One Way Mirror: Observation and Complicity

 

This image: Mark Langham & Sheree Zelner
Banner image: Alison Benstead Angus Evans & Ash Sakha

It may be true, as ONE WAY MIRROR suggests, that modern actors are the truth-tellers yet when Thespis stepped out of the chorus to become someone else, there were riots in the Athenian capital.  How dare a person pretend to be another?  ‘Actors are Liars’ screams extant graffiti.

Liars indeed.  The particular actor-liars in this production are characters who are paid to use their acting skills as academic sleight of hand.  Little or no truth is told by these characters.  However, the truths extrapolated by their professorial observers are presented with increasing scepticism and moral concern to the audience.  It’s a fine premise for this new Australian work presented with commitment and coherence by the director and cast.

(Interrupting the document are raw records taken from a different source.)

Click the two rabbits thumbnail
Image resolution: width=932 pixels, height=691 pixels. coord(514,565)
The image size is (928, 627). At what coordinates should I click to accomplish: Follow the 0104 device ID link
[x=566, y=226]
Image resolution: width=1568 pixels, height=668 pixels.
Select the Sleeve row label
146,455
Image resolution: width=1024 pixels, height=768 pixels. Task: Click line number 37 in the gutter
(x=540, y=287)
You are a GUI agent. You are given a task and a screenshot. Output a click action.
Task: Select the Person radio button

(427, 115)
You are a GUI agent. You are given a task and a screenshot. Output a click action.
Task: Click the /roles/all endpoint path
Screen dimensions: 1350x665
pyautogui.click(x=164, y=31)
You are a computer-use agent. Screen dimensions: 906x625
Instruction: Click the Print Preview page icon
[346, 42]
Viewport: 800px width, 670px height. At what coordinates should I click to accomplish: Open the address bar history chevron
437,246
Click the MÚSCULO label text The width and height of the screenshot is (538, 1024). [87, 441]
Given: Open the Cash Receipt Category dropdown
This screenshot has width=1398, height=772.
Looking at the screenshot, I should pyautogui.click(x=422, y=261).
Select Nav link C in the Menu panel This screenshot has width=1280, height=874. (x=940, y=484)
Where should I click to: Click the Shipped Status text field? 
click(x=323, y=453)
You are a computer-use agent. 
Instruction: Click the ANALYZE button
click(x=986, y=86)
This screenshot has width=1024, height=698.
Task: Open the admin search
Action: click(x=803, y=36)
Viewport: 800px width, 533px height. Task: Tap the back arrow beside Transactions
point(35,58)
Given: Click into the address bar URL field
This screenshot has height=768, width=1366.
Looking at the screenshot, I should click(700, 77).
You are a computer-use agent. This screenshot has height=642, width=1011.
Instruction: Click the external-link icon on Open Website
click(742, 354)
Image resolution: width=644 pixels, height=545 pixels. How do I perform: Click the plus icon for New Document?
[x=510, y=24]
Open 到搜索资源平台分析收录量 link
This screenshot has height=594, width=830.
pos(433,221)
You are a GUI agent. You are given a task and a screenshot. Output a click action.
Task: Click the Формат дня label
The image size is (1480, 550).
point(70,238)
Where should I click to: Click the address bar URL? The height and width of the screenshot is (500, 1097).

It’s a tiny space, Blood Moon Theatre, with a tinier stage and difficult sight lines.  Solution, strip it out.  Embrace the space by putting the audience against the walls in the maze to observe a cast within touching distance.  The first of whom is a famous example of “but judge, I was only following orders”.  He is there, and we hear from him, and about him, to begin the show.  During the next 80 minutes we will travel with the cast to the psycho-social experimental labs of places like Yale in the early 1960s where actors are employed, at good rates, to be the rats.

It wasn’t just Stanley Milgram who conducted experiments around authority figures and what test subjects would do under pressure but the Milgram experiment is front and centre here.   Test subjects administering increasing voltage to a person who they had just met …  It is hard to watch, that sequence.  Hard to watch and hear.  But totally absorbing.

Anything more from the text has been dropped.